─── Source text ───

Before, I mentioned how I never saw Angels before because I was that sick man dying in that bed when it came out. I couldn't watch the HBO version because I just... couldn't. It was too close. Too soon for me.
So, last night, after feeling alternated smacked down and emotionally slaughtered, then inspired and lifted up by part one, I can tell you that part two seemed to go by even faster.
I got to briefly meet Tony Kushner last night and I told him that I was thankful for the surrealism because I don't know how else one could honestly, and with depth, describe what 1985 felt like. The world, for most of us in the gay and gay-supportive community was, literally, crashing down around us and death was our constant companion. We needed desperately to awake to a new world, God had deserted us, and mourning black was the only color that bound us all together.
When Prior wrestles with the angel, now sheathed in black, and ascends to a feckless, hopeless, ridiculously unempowered "heaven," where angels dressed like judges stood around helplessly wondering what the hell is going on down on earth, disconnected, and unable to act or even feel, as they stuttered "I.. I.. I.." it was the perfect metaphor for empty religious promises and the phoniness of "prophets" or even thought that one could be a prophet. Prior's basic "fuck you" to God and the rest of the celestial do-nothings was searing.
Because, once the fever breaks, you're left with the few who care and ones who held your hand, whether it's a Mormon mom or that nurse that stuck it out and cared for you when it seemed like no one else could. (Unlike Prior, I had a husband who never left my side). But the thing about disease, as someone in the play says, you have to endure it alone because no one can feel what you feel or live what you're living, no matter how close they are.
See, I cannot "review" a show like this. I was too busy living inside the show. Was Zoe Kazan a "good" Harper? Was Frank Wood appropriately "mean" as Roy Cohn? Was the Mormon story "too" much an emotional center? I felt Harper's naked helplessness and Cohn's denialist rage against his own mortality, and Louis using his own rants against Cohn as a substitute target for his own self-hatred and betrayal was perfectly pitched. His hatred of Cohn had nothing to do with politics and everything to do with a guilty man staring into a mirror, begging to be beaten, which is why he needed and pushed the wandering/weak Joe to beat the shit out of him.

─── Record extracts ───

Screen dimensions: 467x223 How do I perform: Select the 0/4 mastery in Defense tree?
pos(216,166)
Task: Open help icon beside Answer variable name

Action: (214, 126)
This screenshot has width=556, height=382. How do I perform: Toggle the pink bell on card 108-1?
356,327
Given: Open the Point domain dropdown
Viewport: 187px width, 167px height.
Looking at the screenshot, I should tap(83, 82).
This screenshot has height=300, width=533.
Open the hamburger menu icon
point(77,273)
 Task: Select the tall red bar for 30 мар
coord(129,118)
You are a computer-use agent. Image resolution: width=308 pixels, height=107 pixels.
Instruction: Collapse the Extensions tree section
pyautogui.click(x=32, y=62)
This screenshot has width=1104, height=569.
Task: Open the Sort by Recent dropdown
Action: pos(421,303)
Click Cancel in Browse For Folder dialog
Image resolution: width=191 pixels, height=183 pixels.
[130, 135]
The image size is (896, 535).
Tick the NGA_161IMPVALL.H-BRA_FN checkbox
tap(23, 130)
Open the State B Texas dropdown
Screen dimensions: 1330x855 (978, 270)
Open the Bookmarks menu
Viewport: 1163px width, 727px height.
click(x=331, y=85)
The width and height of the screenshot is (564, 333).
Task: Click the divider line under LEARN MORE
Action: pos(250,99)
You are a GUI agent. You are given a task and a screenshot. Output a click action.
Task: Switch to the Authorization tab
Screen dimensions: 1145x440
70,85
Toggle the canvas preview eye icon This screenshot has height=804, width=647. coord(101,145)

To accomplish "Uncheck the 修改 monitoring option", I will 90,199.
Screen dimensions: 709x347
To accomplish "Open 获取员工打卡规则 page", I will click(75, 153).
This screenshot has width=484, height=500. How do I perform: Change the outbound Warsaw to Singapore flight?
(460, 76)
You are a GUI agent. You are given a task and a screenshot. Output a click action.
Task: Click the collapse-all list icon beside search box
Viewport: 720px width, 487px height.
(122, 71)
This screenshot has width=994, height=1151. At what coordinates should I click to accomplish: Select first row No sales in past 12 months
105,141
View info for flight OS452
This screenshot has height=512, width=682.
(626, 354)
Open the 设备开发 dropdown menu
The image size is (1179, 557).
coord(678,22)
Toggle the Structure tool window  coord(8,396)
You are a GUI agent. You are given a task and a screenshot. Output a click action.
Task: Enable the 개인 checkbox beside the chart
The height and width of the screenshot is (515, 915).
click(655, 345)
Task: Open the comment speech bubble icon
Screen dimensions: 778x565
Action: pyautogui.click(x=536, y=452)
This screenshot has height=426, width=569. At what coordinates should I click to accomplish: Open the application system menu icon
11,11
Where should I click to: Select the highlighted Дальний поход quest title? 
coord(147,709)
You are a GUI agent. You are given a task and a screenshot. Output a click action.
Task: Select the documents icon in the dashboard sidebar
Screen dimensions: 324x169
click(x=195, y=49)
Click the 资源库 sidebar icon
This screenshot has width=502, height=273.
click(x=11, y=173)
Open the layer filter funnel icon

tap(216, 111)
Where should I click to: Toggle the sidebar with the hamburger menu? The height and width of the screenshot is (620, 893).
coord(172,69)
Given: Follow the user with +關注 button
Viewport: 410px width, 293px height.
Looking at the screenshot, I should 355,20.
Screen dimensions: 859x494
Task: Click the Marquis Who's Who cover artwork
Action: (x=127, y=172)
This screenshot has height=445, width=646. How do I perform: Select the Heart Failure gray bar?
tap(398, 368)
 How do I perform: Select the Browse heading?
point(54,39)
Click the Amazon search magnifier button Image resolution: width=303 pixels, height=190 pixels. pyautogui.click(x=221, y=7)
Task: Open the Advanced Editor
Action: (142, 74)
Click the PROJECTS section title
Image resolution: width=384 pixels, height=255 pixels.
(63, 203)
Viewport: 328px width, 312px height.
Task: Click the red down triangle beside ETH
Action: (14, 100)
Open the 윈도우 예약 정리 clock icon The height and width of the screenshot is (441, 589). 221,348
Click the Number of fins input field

───

- [Required action 1]: Condense the paragraph of the Angels in America essay beginning "Because, once the fever breaks" into a shorter version that keeps its main facts.
- [Required action 2]: Please reproduce, word for word, the stretch of the Angels in America essay from "Before, I mentioned" through "soon for me.".
- [Required action 3]: Write what comes next in the Angels in America essay, starting right after its last sentence.

- [Output 1]: When the fever breaks, only the few who cared remain, such as a Mormon mom or a nurse who stuck it out. Unlike Prior, the writer had a husband who never left. Still, as someone in the play says, disease must be endured alone, because no one else can feel or live it, however close they are.

- [Output 2]:
Before, I mentioned how I never saw Angels before because I was that sick man dying in that bed when it came out. I couldn't watch the HBO version because I just... couldn't. It was too close. Too soon for me.

- [Output 3]:
I'm glad I missed the grand spectacle of the Broadway version because this intensely personal, pain-wracked play, which plays like a theatrical Incredible Hulk, bursting from his street clothes in order to stomp around the stage, smashing dioramas of ridiculous Mormons and laying waste to the streets of San Francisco, and the emptiness of the false promises of a heavenly savior, wakes up in the real world, a little smaller and little more human than how it came in, with people still imagining a better future that, in history's hindsight, reveals that the only better world you can create is within.
The Perestroika that seemed so promising gives way to Putin. The Red Menace, so scary before, is now wearing Muslim garb and the promise of Obama falls before Sarah Palin's Tea Party, and where today's Roy Cohn is named Karl Rove.
In many ways, the naivete of the characters at the end of Angels is just as politically and religiously ignorant as when they came in. And that's the world.
That's why this play, for me, is so rich. And that's why it works on this tiny human scale, where we all stand shivering in the Antarctic, alone, because, in the end, power, politics, and religion will fail. But faith -- and love -- in each other, and in ourselves -- to wrestle the angel to the ground -- is where our true salvation lies.